Rabu, 16 Mei 2012

Empat - Terbenam

            Sambil menekuk wajah kau tampak panik mengejar gerak roda-roda sepeda yang terus kukayuh dengan sangat cepat. Walau tak berkata, aku tahu kau memintaku untuk menunggu. Aku hanya tertawa dan tak menghiraukan wajah kesalmu. Hey, marilah bersenang-senang hari ini, sayang! Beberapa kali sepedamu tampak hampir mengalahkan laju sepedaku. Namun, aku tertarik untuk terus menggodamu sehingga tidak sedikitpun memperlambat kayuhan.
Di sisi kanan kita, mulai tampak hamparan pasir putih kecokelatan yang seolah membungkus rata genangan air berwarna biru bercampur hijau. Beberapa batang pohon kelapa tumbuh dan menjatuhkan buahnya ke atas pantai, sedangkan di sisi utara sebuah pulau kecil melongok turut memperindah keadaan. Aku kembali memandangmu di belakang, tampak wajahmu mulai berseri melihat keindahan ciptaan Tuhan yang satu ini. Tapi maaf, aku tak berniat mengizinkanmu menang mencapai tujuan lebih dahulu sore ini. Tentu saja karena kita mengejar waktu untuk satu hal yang sama; tenggelamnya matahari.
Kilau cahaya dari besi berwarna kuning dari sepedaku memancarkan sinar saat ditimpa sinar senja. Teduh dan tenang. Mengingatkanku akan sepasang matamu; pemilik hatiku sejak 8 bulan yang lalu, tepat di tanggal ini.
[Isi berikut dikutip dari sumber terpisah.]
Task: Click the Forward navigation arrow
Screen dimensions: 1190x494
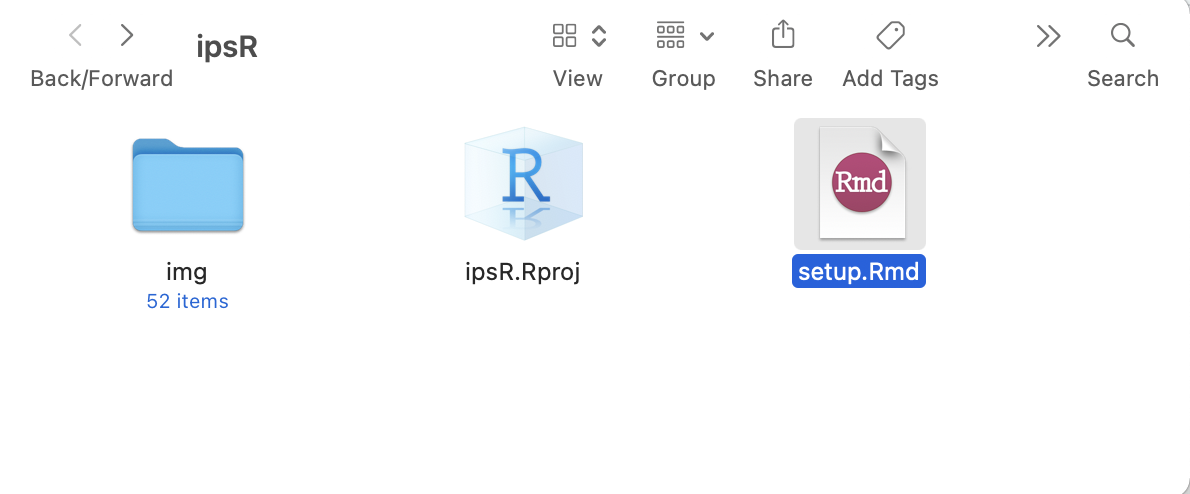Action: coord(126,36)
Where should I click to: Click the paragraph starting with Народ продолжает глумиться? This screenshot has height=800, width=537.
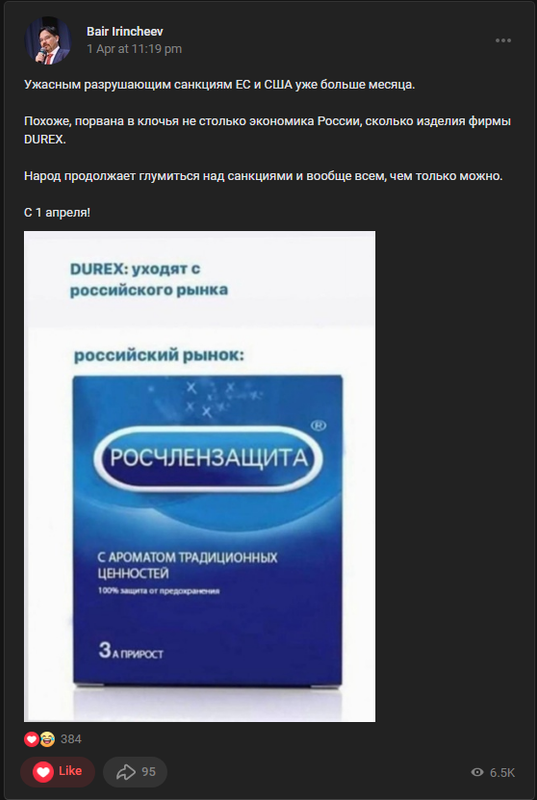[264, 177]
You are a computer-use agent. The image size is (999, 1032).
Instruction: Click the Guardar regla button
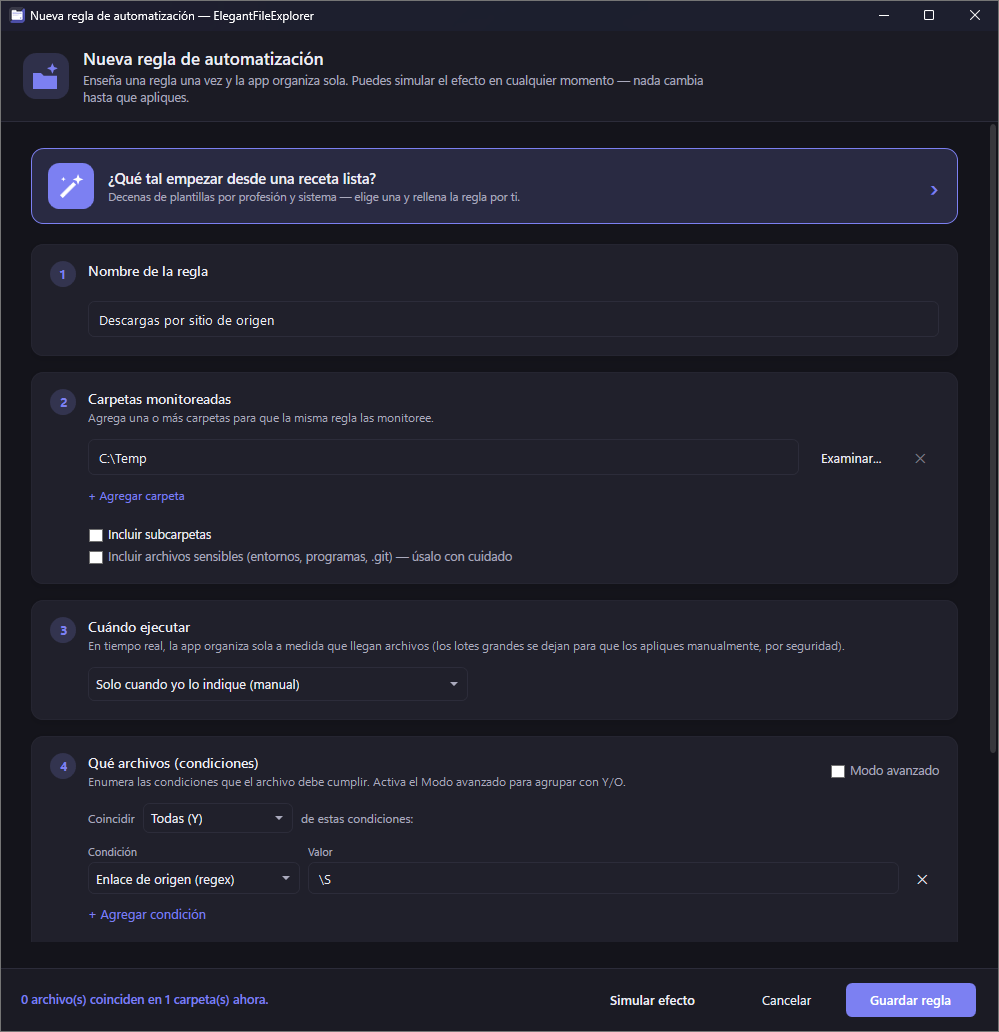click(x=910, y=1000)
Bahkan, bila boleh berlebihan, kehangatan udara di sini akan tetap bersaing dengan rasa hangat kasih yang telah kau beri selama ini.  Andai ada yang dapat kulakukan untuk menggambarkannya. Aku sesungguhnya ingin berterima kasih. Tapi ingatlah, aku tidak akan membiarkankan kau mendahuluiku sore ini untuk matahari itu. Ayolah, bersenang-senang!
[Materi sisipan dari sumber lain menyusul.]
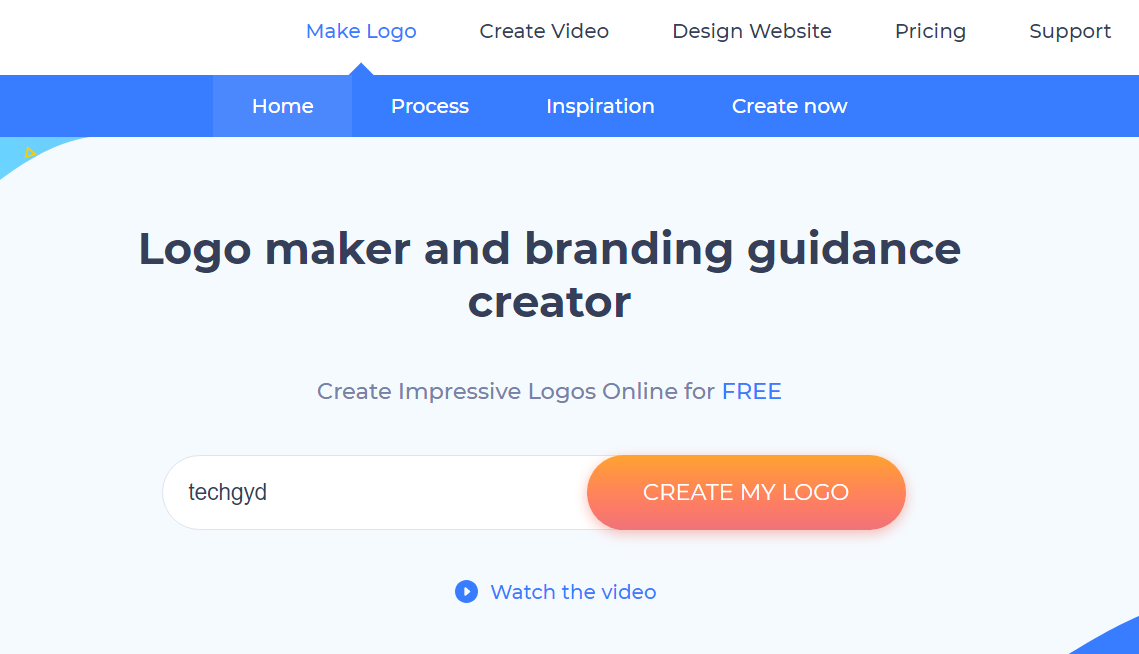Click the play icon beside Watch the video
Viewport: 1139px width, 654px height.
click(466, 592)
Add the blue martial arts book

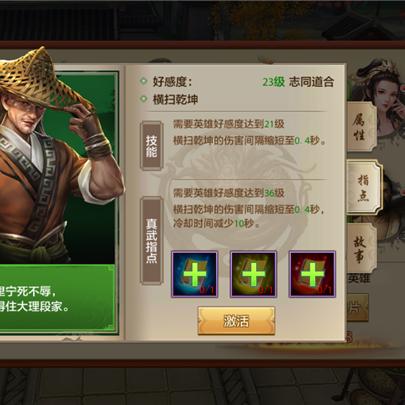(x=195, y=274)
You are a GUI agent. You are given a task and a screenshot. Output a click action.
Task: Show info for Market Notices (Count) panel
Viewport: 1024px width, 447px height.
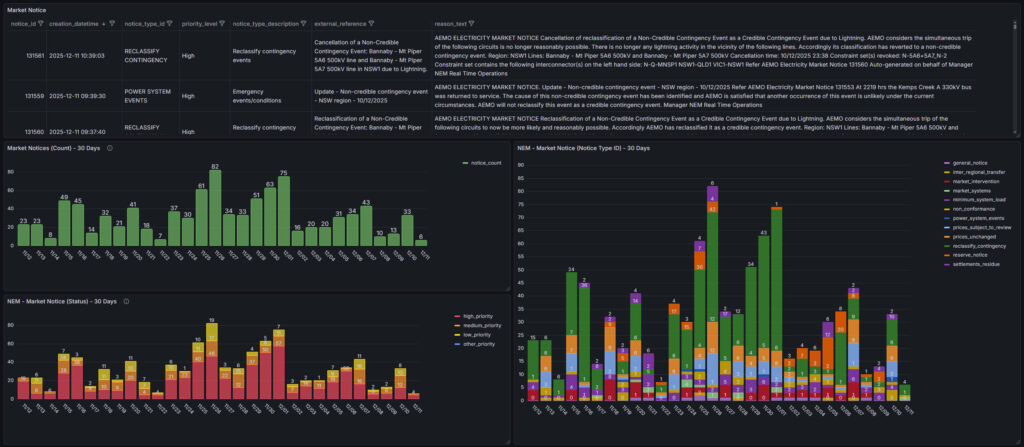pos(110,148)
Sepuluh meter menjelang tempat yang kita tentukan, aku tersadar akan suatu ide dan berubah pikiran. Aku memperlambat ayuhan kaki yang memang sudah lelah. Tak lama kau tiba di sampingku dan terheran, namun tetap mendahuluiku. Tentu saja karena kita mengejar hal yang sama. Aku tahu kau paham maksudku.
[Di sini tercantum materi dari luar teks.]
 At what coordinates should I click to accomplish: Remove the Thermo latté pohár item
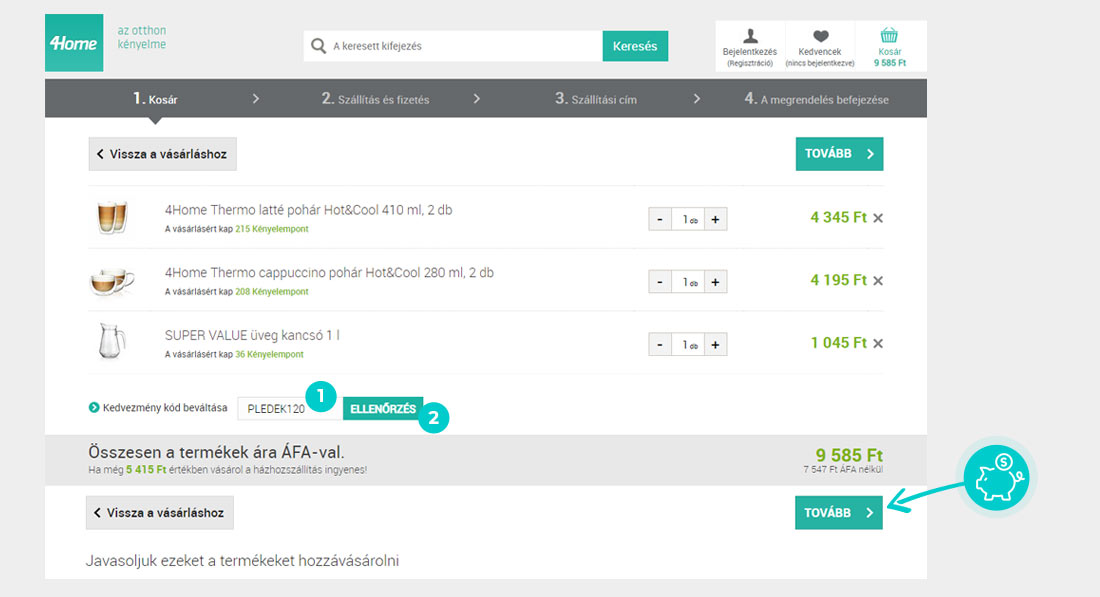click(x=878, y=218)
Kau tiba dan berhenti lebih dulu. Meletakkan sepeda dan tidak langsung mencari matahari, namun berjalan ke arahku dan menungguku berhenti. Kau menyambar begitu saja kedua tanganku dan menariknya ke belakang tubuhmu. Ya, inilah tujuanku membiarkan kau tiba lebih dulu. Sepedaku terjatuh begitu saja ke atas pasir. Dengan tetap mendekapku berjalan ke sebuah titik. Dari sana tampak jelas sepenggal matahari yang sudah hampir tenggelam. Kau tertawa ringan melihatnya dan kemudian menatapku penuh rasa yang tidak bisa digambarkan.
“Kau lelah?” Tanyamu.
“Tidak, setelah berada dalam lingkar kedua tanganmu seperti sekarang.”
Kening kita saling bersentuhan saat aku berkata lebih dahulu:
 “Happy anniversary. Thanks for being mine.”